Elle est « en train de donner un coup de fouet à la chanson française» prétend le magazine Society
(n°90, septembre 2018) dans lequel Juliette Armanet s’exprime à tire-larigot. Le sens de la
mesure et la modestie de la jeune femme sont exemplaires. De cet entretien
fleuve, il faudra retenir que « la nouvelle Véronique Sanson » affirme avoir été «désespérée» lorsque fut instaurée la loi antitabac. «Désespérée»! Car Juliette «adore la fumée de cigarette». Elle a l’émotion facile aussi.

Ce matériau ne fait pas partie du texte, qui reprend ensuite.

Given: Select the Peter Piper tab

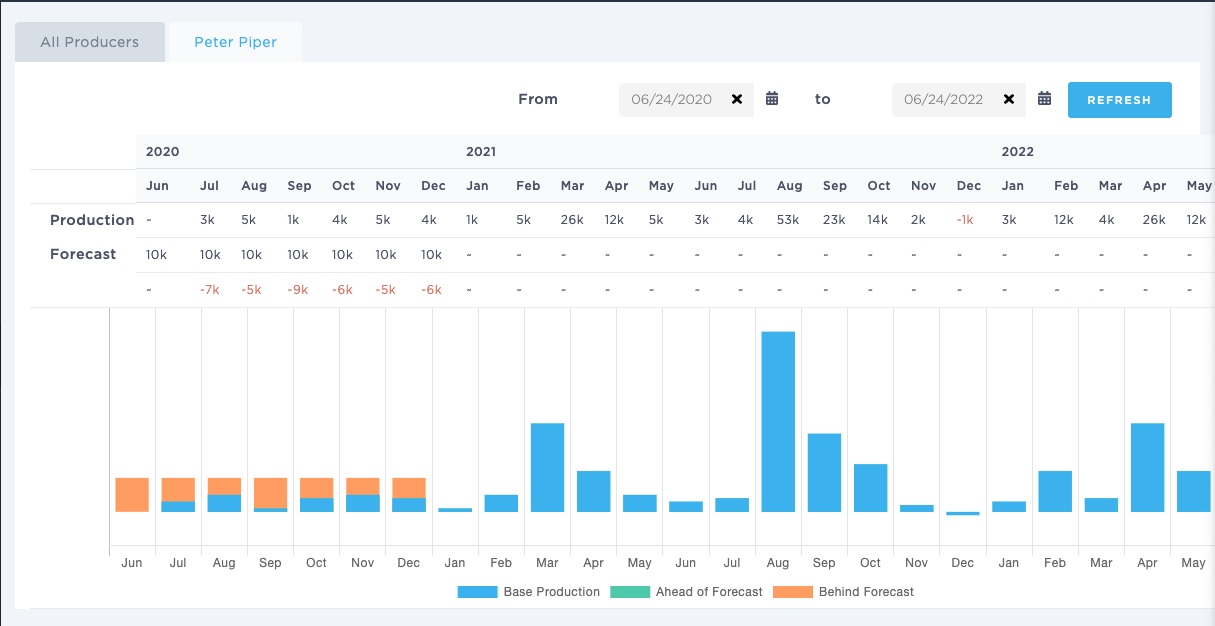Looking at the screenshot, I should coord(235,43).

La preuve: le rap français la «submerge», davantage «qu’une chanson triste de Barbara». Alors pour ne pas se noyer, elle évite d’en écouter, car elle n’est pas certaine d’avoir «le cœur assez bien accroché» pour supporter quelque chose d’aussi «spleenétique». Avec une pudeur confondante, elle ouvre les rideaux de son intimité («Quand il ne fait pas beau, je me mets dans mon lit, je me lamente, je mange des chips») et confesse «pleurer pour de vrai», «rigoler», devenir «folle» lorsqu'elle compose à son piano, dont elle joue, dit-elle, tous les jours, depuis vingt ans, avec une frénésie diabolique. «Les
flics sont venus plein de fois pour tapage diurne. D’un seul coup, je
me rends compte que tout l’immeuble n’en peut plus de m’entendre chanter
mes “Ah, j’ai maaal”.» Elle joue si fort, Juliette, elle joue si
bien, elle gémit tant quand elle chante, chez elle, tous les jours, que
les poulets passent toquer à sa porte pour lui demander de la mettre en
sourdine… Quelle artiste ! Qui professe au lecteur : «Je pense que j’écrirai des chansons désespérées jusqu’à mes 95 ans». Chouette! Voilà qui nous promet de longues et passionnantes
interviews au fil des six prochaines décennies. Quand on l’interrogeait
sur son art, Barbara répondait, agacée: «Je fais des petits zinzins comme une autre ferait une robe et c’est tout.»